**Provided material**
○ ○ ○ ○
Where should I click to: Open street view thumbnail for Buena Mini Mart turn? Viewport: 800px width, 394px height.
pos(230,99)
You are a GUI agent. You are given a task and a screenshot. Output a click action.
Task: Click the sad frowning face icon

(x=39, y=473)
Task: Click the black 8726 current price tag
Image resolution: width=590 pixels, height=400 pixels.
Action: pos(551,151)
○ ○ ○ ○
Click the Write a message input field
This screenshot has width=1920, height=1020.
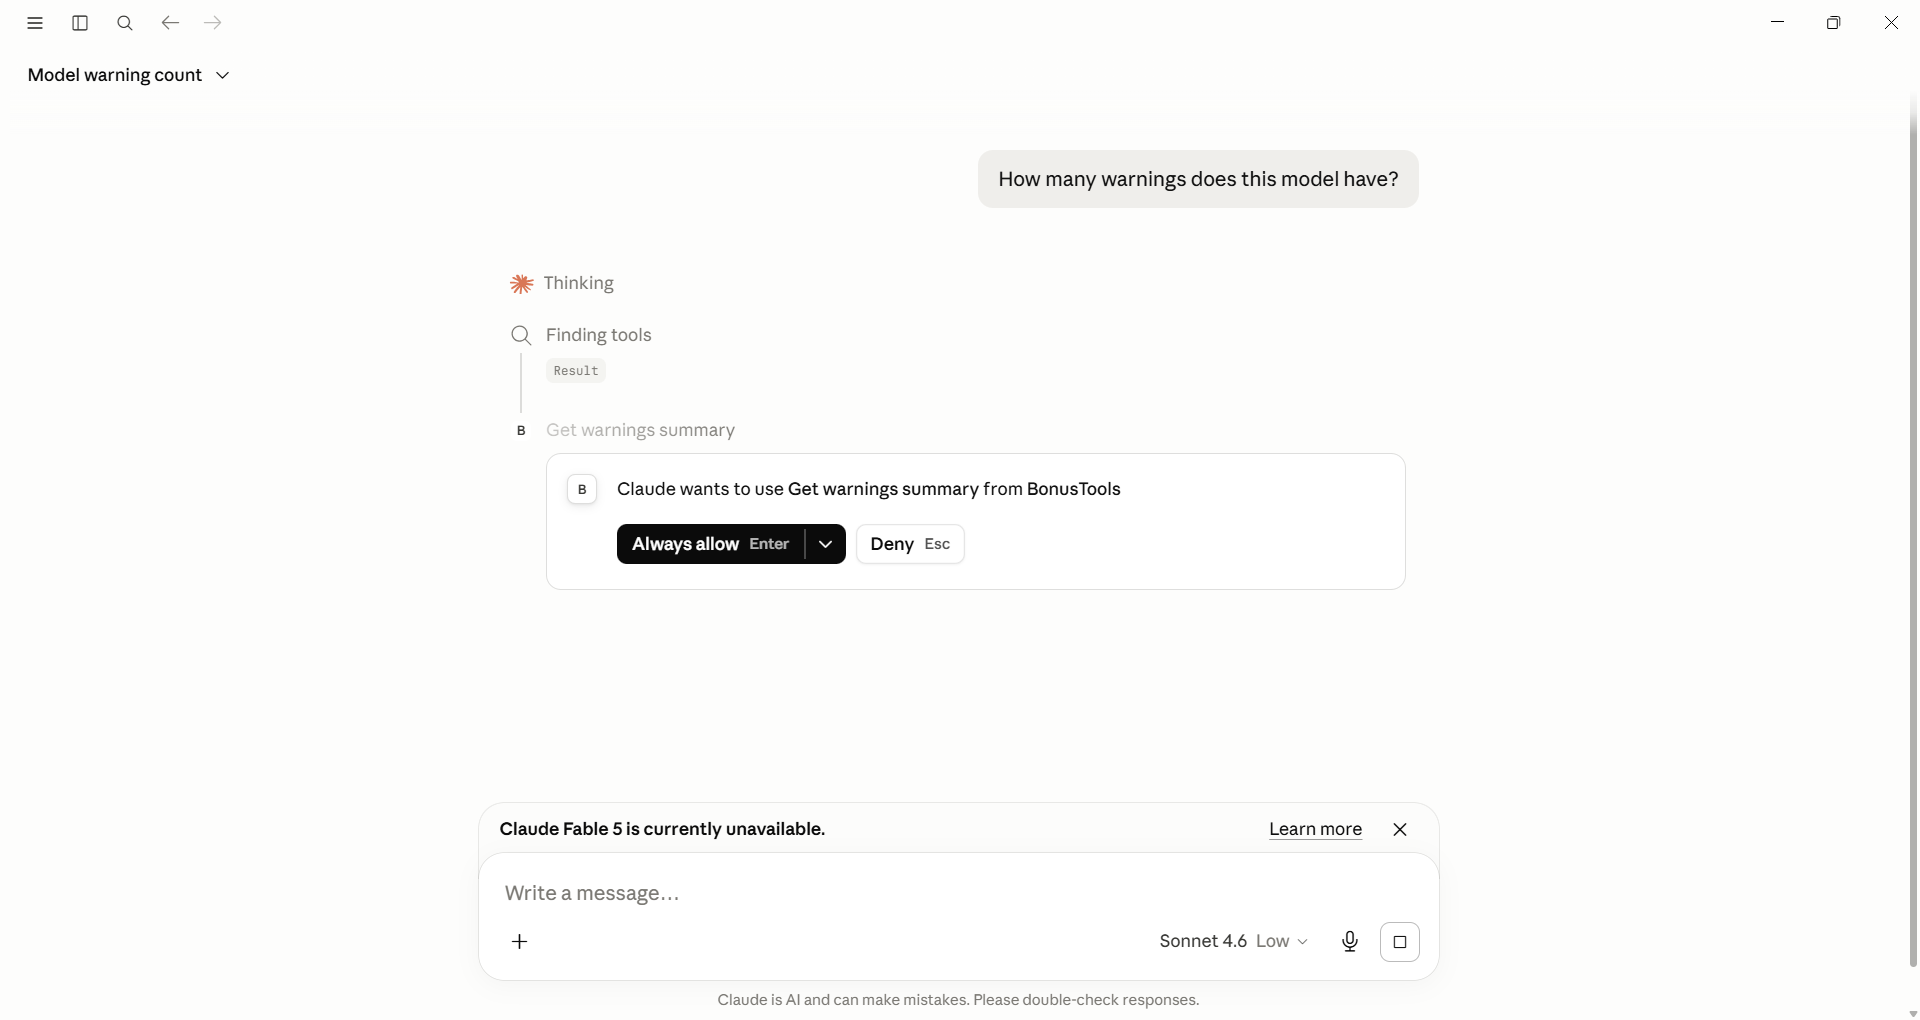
○ ○ ○ ○
**Assignment**
Return every line from the records above that holds the word "screenshot".

**Solution to this problem**
You are a GUI agent. You are given a task and a screenshot. Output a click action.
This screenshot has width=1920, height=1020.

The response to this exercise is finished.